Feature Requests: Inject Scopes middleware option
DellanX opened this issue · comments
Rationale
I need to be able to specify OAuth2 scopes middleware by resource type, relationship and action.
I definitely could easily add by action and maybe even resource type by using Controller Middleware, but when combining the three, it'd be much easier to add as a route middleware. And that I am probably not the only one needing this.
Specifically, I want to be able to add a scopes such as User.Groups.Show and User.Groups.Detach.
With Controller Middleware, I could do the following, but it doesn't enable me to separate scopes such as User.Groups.Show and User.Notifications.Show
public function __construct(\Illuminate\Http\Request $request)
{
$resourceType = 'users';
foreach(['index', 'show', 'store', 'update', 'destroy'] as $action) {
$this->middleware("scopes:{$resourceType}.{$action}")->only($action);
}
// NOTE: Does not work, as it'd apply the same scope to all relationships.

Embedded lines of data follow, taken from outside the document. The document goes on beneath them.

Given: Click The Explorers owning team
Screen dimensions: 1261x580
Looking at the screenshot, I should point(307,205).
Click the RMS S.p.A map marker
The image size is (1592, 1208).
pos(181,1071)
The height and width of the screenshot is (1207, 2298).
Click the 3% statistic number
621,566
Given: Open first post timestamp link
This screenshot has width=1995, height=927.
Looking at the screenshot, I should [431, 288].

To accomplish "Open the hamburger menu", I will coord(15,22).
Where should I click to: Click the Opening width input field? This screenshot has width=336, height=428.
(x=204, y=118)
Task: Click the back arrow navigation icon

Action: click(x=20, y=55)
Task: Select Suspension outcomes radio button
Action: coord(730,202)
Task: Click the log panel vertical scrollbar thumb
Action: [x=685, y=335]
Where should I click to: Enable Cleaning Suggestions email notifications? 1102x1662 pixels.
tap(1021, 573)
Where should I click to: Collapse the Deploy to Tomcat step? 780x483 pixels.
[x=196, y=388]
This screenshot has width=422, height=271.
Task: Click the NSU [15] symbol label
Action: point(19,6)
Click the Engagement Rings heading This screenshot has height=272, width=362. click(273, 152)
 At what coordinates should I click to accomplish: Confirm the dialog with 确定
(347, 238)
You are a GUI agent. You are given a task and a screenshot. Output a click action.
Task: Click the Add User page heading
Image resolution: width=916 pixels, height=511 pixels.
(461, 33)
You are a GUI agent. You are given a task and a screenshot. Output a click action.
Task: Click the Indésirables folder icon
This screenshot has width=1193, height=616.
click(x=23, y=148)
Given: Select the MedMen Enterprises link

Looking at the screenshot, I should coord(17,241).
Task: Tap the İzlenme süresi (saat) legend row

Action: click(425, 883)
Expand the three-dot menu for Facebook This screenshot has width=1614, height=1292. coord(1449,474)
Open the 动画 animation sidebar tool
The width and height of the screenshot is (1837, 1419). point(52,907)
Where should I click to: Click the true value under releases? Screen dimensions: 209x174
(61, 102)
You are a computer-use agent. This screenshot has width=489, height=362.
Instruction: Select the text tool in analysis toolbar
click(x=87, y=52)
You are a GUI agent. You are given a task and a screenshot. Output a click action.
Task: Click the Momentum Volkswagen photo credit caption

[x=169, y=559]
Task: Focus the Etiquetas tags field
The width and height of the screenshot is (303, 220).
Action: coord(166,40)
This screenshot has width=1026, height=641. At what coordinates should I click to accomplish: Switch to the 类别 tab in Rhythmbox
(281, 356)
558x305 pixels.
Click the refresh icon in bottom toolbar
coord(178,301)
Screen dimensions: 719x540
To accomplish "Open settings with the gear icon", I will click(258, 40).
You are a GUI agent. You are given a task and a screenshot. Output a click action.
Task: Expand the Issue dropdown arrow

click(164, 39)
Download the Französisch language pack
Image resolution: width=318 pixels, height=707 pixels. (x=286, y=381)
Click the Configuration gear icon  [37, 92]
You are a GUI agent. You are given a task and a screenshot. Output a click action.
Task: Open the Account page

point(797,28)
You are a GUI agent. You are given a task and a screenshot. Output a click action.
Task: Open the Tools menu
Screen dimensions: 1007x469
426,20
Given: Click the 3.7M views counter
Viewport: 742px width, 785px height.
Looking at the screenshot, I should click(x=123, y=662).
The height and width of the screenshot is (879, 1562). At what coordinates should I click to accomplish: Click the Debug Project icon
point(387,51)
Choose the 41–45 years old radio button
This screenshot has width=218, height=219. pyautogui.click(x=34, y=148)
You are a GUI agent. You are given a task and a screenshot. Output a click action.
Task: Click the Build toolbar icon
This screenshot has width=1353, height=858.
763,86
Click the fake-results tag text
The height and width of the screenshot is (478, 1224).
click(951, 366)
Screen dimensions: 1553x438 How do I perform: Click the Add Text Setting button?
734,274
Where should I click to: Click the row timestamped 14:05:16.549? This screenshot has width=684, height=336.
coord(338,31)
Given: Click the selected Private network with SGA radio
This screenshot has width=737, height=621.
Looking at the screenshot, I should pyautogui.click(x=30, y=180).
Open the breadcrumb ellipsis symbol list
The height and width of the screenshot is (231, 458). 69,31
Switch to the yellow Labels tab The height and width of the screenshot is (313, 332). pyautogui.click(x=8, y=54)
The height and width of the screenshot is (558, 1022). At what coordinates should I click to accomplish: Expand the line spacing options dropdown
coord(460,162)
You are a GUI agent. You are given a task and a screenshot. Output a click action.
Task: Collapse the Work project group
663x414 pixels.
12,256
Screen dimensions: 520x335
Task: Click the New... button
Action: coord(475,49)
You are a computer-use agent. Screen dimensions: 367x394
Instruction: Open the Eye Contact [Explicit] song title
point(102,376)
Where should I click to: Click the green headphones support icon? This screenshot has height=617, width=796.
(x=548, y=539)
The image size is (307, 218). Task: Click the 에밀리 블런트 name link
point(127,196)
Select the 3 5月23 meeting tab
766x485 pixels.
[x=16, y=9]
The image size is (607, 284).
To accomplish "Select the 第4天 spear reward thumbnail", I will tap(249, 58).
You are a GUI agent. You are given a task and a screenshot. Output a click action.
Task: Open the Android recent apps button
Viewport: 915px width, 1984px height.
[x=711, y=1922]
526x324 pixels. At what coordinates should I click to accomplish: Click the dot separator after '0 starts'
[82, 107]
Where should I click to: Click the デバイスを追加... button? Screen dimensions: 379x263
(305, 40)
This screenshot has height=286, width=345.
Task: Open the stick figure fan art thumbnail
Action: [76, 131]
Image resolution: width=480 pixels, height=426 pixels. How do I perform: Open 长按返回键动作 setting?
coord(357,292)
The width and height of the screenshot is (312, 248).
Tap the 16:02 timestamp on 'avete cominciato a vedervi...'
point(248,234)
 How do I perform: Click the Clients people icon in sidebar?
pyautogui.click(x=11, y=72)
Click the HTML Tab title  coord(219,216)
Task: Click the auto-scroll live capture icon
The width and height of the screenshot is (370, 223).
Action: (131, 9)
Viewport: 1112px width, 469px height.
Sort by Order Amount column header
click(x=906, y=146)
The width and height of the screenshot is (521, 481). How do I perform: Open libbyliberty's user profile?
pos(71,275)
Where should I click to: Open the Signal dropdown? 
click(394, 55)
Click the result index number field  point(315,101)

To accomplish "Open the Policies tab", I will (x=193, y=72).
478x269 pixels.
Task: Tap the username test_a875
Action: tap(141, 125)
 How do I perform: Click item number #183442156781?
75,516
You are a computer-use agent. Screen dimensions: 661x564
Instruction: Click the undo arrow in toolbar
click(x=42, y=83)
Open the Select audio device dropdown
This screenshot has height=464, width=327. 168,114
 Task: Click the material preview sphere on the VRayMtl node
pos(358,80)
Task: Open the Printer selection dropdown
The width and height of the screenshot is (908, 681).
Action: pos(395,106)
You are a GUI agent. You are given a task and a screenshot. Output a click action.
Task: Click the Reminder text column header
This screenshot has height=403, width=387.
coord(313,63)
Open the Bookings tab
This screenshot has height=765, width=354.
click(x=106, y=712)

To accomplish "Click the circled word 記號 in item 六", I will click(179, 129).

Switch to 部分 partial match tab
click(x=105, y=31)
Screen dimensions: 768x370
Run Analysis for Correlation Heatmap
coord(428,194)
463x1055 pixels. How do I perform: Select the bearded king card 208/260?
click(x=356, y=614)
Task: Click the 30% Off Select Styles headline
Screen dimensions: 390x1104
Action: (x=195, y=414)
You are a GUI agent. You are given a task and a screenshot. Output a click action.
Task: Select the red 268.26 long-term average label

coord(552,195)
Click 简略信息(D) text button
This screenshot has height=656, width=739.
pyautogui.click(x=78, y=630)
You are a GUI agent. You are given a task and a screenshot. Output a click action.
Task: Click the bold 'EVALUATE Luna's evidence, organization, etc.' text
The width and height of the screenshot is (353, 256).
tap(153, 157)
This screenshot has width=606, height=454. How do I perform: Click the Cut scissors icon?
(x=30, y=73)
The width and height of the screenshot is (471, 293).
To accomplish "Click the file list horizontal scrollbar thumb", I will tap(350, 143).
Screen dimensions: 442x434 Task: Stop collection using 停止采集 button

// foreach(['attachRelationship', 'showRelated', 'showRelationship', 'updateRelationship', 'detachRelationship'] as $action) {
// $this->middleware("scopes:{$resourceType}.{$action}")->only($action);
// }
}
The ask
Similar to the way Gates/Policies were handled, it'd be nice if there was a flag we could enable in the route registration to add the scopes middleware. This would allow API clients to be constrained to a subset of the users permitted actions.
Implementation
I am willing to help implement this, but I want to run the idea by y'all first.
-
Option 1, Flexible but difficult, I could technically implement some kind of fancy action-to-middleware array option, but this would have to be seperate, because the middleware option could already be an array. Thus this option would have to have priority over the middleware setting at:
laravel/src/Routing/RelationshipRegistrar.php
Line 277 in 4f86051
-
Option 2, build this as a scope-check only feature.
- A Scope middleware can be defined in the config file.
- On relationships, to enable scope checking, the developer defines a callback to generate the scope name(s).
$server->resource('users', JsonApiController::class)->only('index', 'show', 'delete')->relationships(function (Relationships $relationships) { $relationships->hasMany('notifications')->scope(function (string $model, string $related, string $action) { return "{$model}.{$related}.{$action}"; });; $relationships->hasMany('unread-notifications'); $relationships->hasMany('sessions'); });
Finally, the middleware needed to implement
scopewould be appended to the middleware option when assigned at:
laravel/src/Routing/RelationshipRegistrar.php
Line 277 in 4f86051
-
Option 3, hybrid option
Use a key-value array as defined inoption 1
Append the middleware as defined inoption 2This option is probably the best in my opinion, as it has the hidden feature of allowing users to append any middleware for an action.
(Not just scope middleware). -
Option 4, flags
What I'd prefer, is an extension of option 2, which would be to facilitate the defining of a default callback in the service provider.
Thus to consume this feature, the developer would just call thescope()function without providing a callback -
Option 5, ???
I'm always open to more ideas
Circling back
I'm willing to help implement this. Are there any initial concerns or feedback before I get started on developing/PRing this?
Hi @DellanX - thanks for raising this issue.
Thanks for providing the use case as an example; particularly the bit about not being able to do this for relationships via the controller middleware. That convinced me this needs a solution!
I'm going to look into this today. My initial feeling is I'll go with a different approach to your PR, but will see how I get on!
Woah! This looks like option 1! Nice, I'll definitely give it a shot in the next few days. Thanks for implementing this! 😊
It works! And it works well! Thanks again for implementing this!
I'm ready for this issue to be closed, as I assume this will be in a future release.
No problem, thanks for confirming! It's a nice new feature. Tagged in v3.3.0.